Respectfully disruptive: how Churchill Gowns introduced innovation to a graduation gown market that was previously all sewn up

Trying to graduate from university can sometimes feel as painful as flying on a certain budget airline. Oh, you want a ticket for your family? That’ll be £15 a pop. Those photos and official DVD will be extra too, thank you very much. And did we mention the cost of the gown rental? All this after shelling out as much as £27,750 for a three-year degree (university fees are capped at £9,250 per year in England). But for Oliver Adkins, a Plexal member and co-founder of graduation gowns startup Churchill Gowns, this just wasn’t good enough.

Having attended two graduation ceremonies to celebrate his undergraduate and master’s degrees, Adkins resented paying so much for hiring a gown for a few hours – especially since it didn’t strike him as a particularly complex – or sustainable – piece of clothing. “It felt like a bit of a kick in the teeth after all that hard work, to be honest,” he says. “For some reason, nobody had thought to take a second look at the graduation gown market. For both my graduations I was directed to the same supplier and both times paid an exorbitant amount of money for a gown that ticked no boxes for the modern, socially conscious consumer. Where was the competition? Where was the choice?”

With a niggling feeling that there had to be a better way, Adkins and his co-founder Ruth Nicholls did some digging into the market and discovered just how uncompetitive it was. “We found that a single player had been the architect of a very opaque industry. The universities, on their part, often take a commission on gown rentals (sometimes making tens of thousands of pounds per year) so there’s really no incentive for innovation. It was blindingly obvious to us that we were looking at an industry ripe for disruption.”

At this point, it would have been easy to jump straight into sourcing suppliers and offering up an alternative. But the duo were well aware that the industry they were so keen to shake up was also steeped in tradition, pomp and ceremony. They needed to tread carefully. And when it comes to academic dress expertise, there’s only one organisation to call upon: the Burgon Society.

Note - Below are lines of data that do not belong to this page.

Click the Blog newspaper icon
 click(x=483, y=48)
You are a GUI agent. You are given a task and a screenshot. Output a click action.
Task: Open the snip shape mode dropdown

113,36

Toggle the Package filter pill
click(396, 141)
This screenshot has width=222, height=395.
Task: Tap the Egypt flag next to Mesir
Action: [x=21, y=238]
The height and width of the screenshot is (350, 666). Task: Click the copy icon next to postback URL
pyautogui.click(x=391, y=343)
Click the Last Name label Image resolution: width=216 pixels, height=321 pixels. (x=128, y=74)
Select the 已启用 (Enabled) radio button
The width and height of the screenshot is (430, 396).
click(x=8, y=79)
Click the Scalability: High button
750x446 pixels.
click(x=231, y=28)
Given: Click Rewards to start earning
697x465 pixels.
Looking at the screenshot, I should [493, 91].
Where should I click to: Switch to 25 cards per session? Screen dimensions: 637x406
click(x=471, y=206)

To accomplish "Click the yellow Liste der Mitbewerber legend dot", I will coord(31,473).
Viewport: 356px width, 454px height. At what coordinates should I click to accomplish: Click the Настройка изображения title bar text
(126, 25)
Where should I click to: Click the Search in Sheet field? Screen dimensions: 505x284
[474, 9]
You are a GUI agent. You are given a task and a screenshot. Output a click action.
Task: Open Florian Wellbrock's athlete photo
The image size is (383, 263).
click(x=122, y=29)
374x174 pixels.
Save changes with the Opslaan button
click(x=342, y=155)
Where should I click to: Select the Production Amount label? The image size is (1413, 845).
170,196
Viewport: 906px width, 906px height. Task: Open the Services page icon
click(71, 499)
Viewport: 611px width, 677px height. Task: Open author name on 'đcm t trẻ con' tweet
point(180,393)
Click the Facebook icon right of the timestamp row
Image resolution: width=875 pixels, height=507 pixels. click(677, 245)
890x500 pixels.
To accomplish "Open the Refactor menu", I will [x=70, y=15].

This group of around 100 people from all over the world are united by their passion for academic dress. Meeting several times a year, their aim is to celebrate and preserve the traditions surrounding graduation gowns (which date back to the Middle Ages). “Many of the members are academics with a list of degrees as long as my arm,” says Adkins. “They took me under their wing and educated me about everything from the pleating in each gown to why the hoods look the way they do and how each gown is unique to a university. Essentially, they told me exactly what aspects of the gown we had to respect and leave unchanged.”

“We found that a single player had been the architect of a very opaque industry”

 

After being schooled by the Burgon Society, Adkins and Nicholls founded Churchill Gowns and focussed their attention on what they could tweak: the material a gown is made from and the process students go through to hire one. Knowing how important sustainability was to their millennial target audience, the entrepreneurs were able to find suppliers who could manufacture gowns using only recycled plastic (each gown keeps around 28 plastic bottles from reaching landfill). Crucially, they could do this while keeping prices affordable. And with the Burgon Society keeping close tabs on him, Adkins says he instructed his suppliers on every fold, pleat and colour to ensure the startup was also honouring tradition appropriately.

Churchill Gowns’ affordable and sustainable gradation gowns entered the graduation market in May 2018, and since then its line of products has expanded gradually. Students can now rent or buy graduation gowns, hoods, caps and legal accessories like wigs and gowns on Churchill Gowns’ ecommerce site.

A cap for curls: catering to an under-served market

But Adkins is far from done with his brand of respectful disruption. He’s spotted another gap in the market, this time for a cap that people with big, curly hair can wear without having to “hack the cap” by holding it in place with a hairband and sticky tape that could come undone at any moment.

After stumbling across a YouTube video demonstrating how to adapt graduation caps for curly or afro hair, Adkins and Nicholls realised that there were huge swathes of the student population not being catered for at all. “Your average graduation cap was designed for white men in the Middle Ages when there wasn’t much diversity among degree holders,” he says. “There’s been very little innovation since then, and it’s just wrong that so many people are being ignored or forced into essentially taking their cap apart to be able to wear it.”

And just as he leaned on the Burgon Society for his initial launch, Adkins has found the perfect partner for this latest project: Jennifer Agwunobi, a Loughborough University student and founder of Hair Goals. After being introduced by Plexal, Adkins has been working with Agwunobi on understanding the target market and what’s needed from a design refresh. As Adkins says: “While we’re all about being respectful to tradition, this is one area that needs to change – and fast.”